◆ EXERCISE BRIEF ◆
Copy the rows from the start through the line with "coord(180,360)", substituting "Summary" for "Overview" and leaving everything else unchanged.
[RECORDS start]
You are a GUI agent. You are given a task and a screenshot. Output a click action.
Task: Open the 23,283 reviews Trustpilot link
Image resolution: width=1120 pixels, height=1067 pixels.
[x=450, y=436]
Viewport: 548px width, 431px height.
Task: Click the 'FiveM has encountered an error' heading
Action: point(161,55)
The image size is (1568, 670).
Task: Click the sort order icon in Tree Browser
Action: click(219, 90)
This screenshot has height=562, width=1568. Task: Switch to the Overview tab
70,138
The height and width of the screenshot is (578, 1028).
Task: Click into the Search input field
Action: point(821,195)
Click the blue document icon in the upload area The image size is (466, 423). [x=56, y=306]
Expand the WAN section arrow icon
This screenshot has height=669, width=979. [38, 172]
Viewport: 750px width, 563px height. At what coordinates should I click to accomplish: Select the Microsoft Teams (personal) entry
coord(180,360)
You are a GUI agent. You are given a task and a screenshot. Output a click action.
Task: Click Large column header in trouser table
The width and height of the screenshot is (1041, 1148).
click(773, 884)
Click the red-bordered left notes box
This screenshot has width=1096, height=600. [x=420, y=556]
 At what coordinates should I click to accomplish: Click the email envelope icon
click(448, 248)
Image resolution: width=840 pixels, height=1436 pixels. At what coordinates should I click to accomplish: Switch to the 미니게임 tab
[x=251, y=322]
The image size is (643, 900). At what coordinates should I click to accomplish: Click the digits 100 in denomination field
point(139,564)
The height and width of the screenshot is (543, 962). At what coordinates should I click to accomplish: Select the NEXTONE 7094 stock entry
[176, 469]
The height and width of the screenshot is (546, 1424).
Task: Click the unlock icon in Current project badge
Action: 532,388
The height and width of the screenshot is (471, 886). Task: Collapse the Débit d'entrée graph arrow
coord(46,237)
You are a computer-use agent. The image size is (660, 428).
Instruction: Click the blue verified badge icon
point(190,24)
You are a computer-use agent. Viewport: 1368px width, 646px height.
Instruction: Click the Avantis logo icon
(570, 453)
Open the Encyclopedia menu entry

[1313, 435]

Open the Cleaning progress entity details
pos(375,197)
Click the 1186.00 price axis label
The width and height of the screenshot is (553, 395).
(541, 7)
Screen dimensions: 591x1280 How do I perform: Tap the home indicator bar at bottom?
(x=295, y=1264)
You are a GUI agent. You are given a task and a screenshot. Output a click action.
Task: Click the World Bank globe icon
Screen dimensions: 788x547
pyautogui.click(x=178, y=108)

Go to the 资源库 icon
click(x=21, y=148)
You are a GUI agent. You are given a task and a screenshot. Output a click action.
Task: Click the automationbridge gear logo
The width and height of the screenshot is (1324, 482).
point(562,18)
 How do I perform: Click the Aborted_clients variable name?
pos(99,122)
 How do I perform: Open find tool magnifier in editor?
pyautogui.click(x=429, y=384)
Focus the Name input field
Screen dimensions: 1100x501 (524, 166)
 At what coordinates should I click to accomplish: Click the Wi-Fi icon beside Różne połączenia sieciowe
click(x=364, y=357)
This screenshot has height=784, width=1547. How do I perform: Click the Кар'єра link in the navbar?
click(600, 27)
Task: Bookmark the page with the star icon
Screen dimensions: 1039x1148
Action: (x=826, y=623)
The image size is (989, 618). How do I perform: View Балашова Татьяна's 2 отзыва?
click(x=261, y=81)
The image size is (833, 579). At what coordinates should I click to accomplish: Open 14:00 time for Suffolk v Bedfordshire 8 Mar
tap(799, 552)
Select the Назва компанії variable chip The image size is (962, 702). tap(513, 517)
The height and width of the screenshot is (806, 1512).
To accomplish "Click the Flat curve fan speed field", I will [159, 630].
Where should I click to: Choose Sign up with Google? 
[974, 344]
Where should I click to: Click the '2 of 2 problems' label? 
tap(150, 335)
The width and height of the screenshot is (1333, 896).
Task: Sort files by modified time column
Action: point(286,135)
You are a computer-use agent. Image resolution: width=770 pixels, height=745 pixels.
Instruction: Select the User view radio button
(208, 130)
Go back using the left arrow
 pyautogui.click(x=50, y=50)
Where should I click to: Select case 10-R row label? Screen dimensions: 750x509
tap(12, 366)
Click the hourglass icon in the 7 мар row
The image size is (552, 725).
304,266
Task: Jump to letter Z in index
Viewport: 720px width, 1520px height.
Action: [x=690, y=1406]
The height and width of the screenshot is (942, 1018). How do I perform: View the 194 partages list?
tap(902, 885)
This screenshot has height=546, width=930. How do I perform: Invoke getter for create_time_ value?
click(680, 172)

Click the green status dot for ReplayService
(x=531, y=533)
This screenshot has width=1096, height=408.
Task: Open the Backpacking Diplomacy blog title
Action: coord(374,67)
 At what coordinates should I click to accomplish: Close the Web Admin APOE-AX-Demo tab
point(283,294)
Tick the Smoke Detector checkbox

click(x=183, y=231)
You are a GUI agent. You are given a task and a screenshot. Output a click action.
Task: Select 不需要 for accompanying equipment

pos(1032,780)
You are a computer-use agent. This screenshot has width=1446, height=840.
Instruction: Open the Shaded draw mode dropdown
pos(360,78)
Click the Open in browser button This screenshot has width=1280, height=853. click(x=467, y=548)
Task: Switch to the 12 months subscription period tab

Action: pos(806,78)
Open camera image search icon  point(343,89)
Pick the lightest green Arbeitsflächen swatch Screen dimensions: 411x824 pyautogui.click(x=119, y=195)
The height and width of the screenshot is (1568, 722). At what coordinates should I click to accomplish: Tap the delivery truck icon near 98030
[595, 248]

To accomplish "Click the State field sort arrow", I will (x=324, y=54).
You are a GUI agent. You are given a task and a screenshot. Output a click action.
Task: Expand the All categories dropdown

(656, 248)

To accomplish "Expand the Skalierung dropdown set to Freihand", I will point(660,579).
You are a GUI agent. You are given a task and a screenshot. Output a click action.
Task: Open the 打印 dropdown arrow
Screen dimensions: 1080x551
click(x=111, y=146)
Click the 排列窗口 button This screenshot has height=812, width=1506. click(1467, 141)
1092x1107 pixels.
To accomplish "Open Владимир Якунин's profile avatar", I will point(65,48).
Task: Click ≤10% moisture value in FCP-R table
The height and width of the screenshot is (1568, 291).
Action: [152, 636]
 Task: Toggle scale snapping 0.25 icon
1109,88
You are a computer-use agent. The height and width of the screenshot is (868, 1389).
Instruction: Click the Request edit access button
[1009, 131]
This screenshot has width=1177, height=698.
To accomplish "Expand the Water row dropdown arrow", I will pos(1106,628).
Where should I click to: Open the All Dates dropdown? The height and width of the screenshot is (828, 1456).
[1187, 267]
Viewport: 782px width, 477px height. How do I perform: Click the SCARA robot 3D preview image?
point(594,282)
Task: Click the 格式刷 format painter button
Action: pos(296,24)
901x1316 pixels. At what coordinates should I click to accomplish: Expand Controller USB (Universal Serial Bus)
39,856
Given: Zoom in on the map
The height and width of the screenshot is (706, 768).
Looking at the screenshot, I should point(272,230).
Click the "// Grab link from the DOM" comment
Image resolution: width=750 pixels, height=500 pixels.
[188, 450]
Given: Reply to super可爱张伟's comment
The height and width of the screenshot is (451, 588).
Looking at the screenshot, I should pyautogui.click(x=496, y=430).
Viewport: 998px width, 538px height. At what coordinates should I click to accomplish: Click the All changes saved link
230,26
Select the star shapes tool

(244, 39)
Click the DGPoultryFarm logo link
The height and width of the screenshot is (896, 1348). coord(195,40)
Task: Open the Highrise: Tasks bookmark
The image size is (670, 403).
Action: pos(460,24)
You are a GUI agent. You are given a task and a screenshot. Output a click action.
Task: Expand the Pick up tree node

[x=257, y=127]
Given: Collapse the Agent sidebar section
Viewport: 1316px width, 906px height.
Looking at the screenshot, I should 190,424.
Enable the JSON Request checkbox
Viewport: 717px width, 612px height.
[RECORDS end]
◆ FINAL RESULT ◆
You are a GUI agent. You are given a task and a screenshot. Output a click action.
Task: Open the 23,283 reviews Trustpilot link
Image resolution: width=1120 pixels, height=1067 pixels.
[x=450, y=436]
Viewport: 548px width, 431px height.
Task: Click the 'FiveM has encountered an error' heading
Action: point(161,55)
The image size is (1568, 670).
Task: Click the sort order icon in Tree Browser
Action: click(219, 90)
This screenshot has height=562, width=1568. Task: Switch to the Summary tab
70,138
The height and width of the screenshot is (578, 1028).
Task: Click into the Search input field
Action: point(821,195)
Click the blue document icon in the upload area The image size is (466, 423). [x=56, y=306]
Expand the WAN section arrow icon
This screenshot has height=669, width=979. [38, 172]
Viewport: 750px width, 563px height. At what coordinates should I click to accomplish: Select the Microsoft Teams (personal) entry
coord(180,360)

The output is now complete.